> _Extract_:

What was in issue as far as he could see was whether the act of the accused causing death was unlawful, he added.

According to the judge, PW1, who was the only person present at the time, did not say that the accused and the deceased fought.

She said the deceased told her that the accused threw him down but during her cross-examination she maintained that when she asked the deceased what happened he said the accused just picked him up and threw him down.  

Looking closely at the evidence, more particularly the narrative of the accused and PW1 whatever took place between the accused and the deceased was not a fight.

He pointed out that the accused did not commit any unlawful act which led to the death of the deceased and the only evidence stated was that he held the deceased so that the deceased would not beat Mariatou with the stick the deceased had picked up, and when he gripped the deceased they both fell down as a result of their drunken state.

The trial judge further pointed out that there was no evidence that the accused did more than gripping the deceased, adding that physically restraining someone from beating another in his view was not an act that carries any degree of danger to the person restrained.

He explained that the act of falling down was not shown to be a deliberate act engineered by the accused but an unintended result from the drunken state of both the accused and the deceased.

The Judge revealed that he did not find any evidence of the accused acting without due caution or circumspection in this case and from all the evidence, the drunken state of both the accused and the deceased was responsible for the sad incident.

Though the accused did not state what time he arrived at the residence of the deceased, he said he met them drinking and he joined them and they drank from that time till about 2pm when PW1 served lunch.

Then they continued drinking till 4pm when PW2 and PW4 left, and both were already drunk by then. Then the fall incident occurred and after pouring water on the deceased, both the accused and deceased went back under the tree and continued drinking till about 5pm when the deceased complained of a headache and the accused gave him D5 with which he bought Paracetamol tablet and took.

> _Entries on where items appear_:
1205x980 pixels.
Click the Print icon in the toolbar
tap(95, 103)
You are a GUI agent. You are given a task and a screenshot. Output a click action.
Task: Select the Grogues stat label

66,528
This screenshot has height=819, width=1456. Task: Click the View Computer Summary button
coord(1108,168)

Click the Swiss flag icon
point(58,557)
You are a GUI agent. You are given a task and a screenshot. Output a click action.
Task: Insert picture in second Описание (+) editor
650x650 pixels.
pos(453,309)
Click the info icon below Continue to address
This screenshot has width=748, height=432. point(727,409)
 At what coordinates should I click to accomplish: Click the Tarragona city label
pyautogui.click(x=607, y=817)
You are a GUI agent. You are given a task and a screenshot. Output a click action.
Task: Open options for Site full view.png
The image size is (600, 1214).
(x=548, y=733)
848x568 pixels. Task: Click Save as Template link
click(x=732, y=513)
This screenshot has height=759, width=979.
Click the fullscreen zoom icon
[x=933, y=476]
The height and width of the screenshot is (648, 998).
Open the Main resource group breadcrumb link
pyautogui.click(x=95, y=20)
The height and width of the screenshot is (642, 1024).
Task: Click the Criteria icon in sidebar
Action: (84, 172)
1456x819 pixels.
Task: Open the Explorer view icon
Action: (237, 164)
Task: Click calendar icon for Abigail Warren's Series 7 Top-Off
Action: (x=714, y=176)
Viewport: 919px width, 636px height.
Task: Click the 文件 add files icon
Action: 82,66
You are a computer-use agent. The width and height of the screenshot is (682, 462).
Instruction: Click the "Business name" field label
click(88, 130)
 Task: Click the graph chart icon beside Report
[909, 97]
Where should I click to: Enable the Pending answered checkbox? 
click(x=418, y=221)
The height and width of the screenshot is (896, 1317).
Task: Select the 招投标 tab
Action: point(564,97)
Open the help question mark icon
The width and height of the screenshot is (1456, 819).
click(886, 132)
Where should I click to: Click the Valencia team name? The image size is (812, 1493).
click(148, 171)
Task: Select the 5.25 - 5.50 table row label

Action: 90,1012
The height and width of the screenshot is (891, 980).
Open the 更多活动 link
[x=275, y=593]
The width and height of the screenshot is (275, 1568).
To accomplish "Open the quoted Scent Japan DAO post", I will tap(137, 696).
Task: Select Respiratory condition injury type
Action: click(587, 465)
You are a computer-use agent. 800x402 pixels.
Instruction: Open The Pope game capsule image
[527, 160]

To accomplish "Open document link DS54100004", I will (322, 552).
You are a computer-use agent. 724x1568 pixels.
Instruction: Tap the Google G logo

> _Stated exercise_:
In the extract on the trial judge's ruling, why did the judge decide that the accused's gripping of the deceased and their fall together were not unlawful or dangerous acts? Answer in one to three sentences.

> _Response to this exercise_:
The judge held that the accused only gripped the deceased to stop him from beating Mariatou with a stick, and that physically restraining someone from beating another carries no degree of danger to the person restrained. The fall was not shown to be deliberate on the accused's part. It was an unintended result of the drunken state of both men.